----- DATA FOR ANALYSIS -----

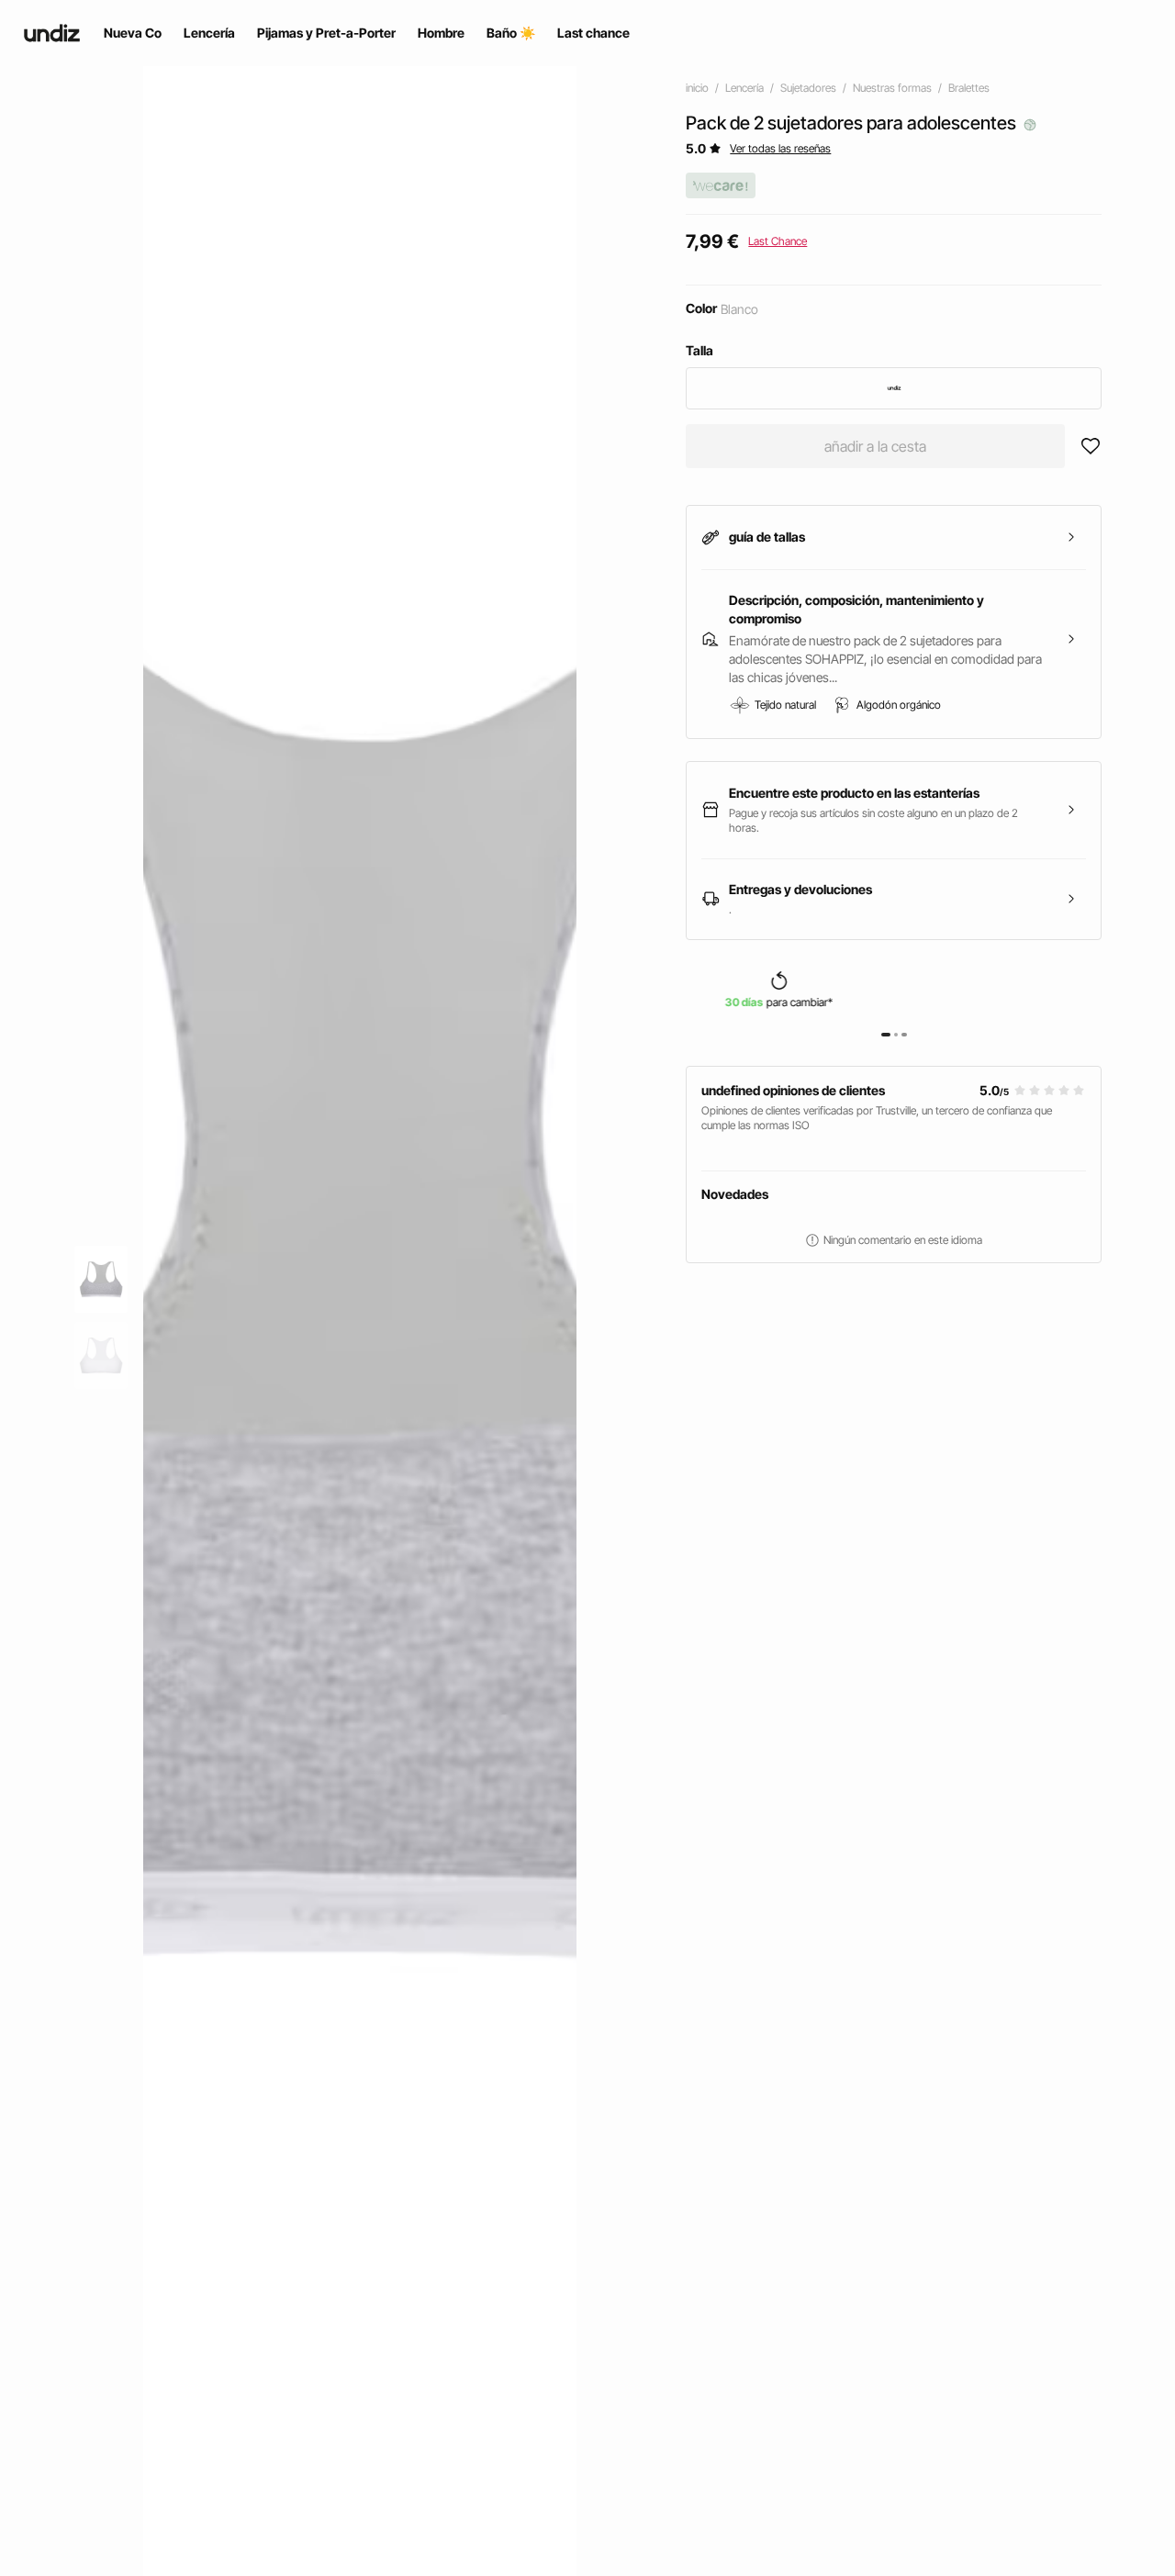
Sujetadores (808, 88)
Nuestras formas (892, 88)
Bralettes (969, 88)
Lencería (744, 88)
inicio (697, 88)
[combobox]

-----

■ TASK PROMPT ■
Retype the data above as given, letting no picture into the copy.

■ TASK OUTPUT ■
Sujetadores (808, 88)
Nuestras formas (892, 88)
Bralettes (969, 88)
Lencería (744, 88)
inicio (697, 88)
[combobox]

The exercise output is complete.